WORK REQUEST. Whenever a line of the records below contains the word "with", copy that line.

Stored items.
↓
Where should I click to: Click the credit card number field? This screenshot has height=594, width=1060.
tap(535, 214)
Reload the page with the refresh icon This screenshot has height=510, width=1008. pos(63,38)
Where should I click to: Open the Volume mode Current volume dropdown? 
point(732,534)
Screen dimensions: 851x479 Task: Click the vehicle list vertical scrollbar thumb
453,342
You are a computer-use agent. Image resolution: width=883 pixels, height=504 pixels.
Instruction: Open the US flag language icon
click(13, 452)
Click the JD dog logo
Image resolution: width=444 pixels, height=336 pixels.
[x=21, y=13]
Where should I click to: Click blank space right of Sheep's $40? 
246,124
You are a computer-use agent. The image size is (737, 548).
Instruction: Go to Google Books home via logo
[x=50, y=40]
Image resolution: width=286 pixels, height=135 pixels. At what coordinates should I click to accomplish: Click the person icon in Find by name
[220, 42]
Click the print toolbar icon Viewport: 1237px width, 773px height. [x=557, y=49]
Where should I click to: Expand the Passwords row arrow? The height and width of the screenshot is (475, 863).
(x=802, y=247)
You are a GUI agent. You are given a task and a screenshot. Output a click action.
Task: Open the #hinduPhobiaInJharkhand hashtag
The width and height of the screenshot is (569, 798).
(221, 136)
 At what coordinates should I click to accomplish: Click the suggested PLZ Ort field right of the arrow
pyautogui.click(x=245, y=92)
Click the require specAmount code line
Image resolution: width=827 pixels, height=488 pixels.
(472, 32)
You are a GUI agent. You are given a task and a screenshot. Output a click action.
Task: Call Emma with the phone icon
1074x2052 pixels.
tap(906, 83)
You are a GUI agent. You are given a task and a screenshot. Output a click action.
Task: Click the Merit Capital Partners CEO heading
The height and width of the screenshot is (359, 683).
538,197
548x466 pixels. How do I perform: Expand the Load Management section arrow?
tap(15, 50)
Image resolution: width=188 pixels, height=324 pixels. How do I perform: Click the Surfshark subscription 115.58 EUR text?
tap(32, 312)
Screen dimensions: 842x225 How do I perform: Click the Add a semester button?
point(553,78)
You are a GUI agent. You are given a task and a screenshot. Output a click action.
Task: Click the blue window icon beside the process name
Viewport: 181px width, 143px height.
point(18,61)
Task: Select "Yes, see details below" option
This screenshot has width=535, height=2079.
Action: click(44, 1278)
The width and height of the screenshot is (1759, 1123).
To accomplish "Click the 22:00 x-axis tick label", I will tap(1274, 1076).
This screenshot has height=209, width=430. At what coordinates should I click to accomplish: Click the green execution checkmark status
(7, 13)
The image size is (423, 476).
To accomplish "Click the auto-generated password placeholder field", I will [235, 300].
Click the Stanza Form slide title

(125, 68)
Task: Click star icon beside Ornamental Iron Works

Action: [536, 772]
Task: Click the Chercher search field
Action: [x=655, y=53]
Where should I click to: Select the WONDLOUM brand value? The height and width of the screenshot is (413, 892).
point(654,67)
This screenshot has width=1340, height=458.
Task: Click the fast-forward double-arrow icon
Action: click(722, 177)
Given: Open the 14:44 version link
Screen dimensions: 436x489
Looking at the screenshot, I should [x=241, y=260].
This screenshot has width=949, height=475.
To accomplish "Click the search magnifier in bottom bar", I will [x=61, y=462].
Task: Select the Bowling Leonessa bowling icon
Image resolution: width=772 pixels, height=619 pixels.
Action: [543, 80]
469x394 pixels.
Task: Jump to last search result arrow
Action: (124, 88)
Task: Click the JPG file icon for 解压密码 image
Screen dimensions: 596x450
↑
ANSWER.
Reload the page with the refresh icon This screenshot has height=510, width=1008. pos(63,38)
Task: Call Emma with the phone icon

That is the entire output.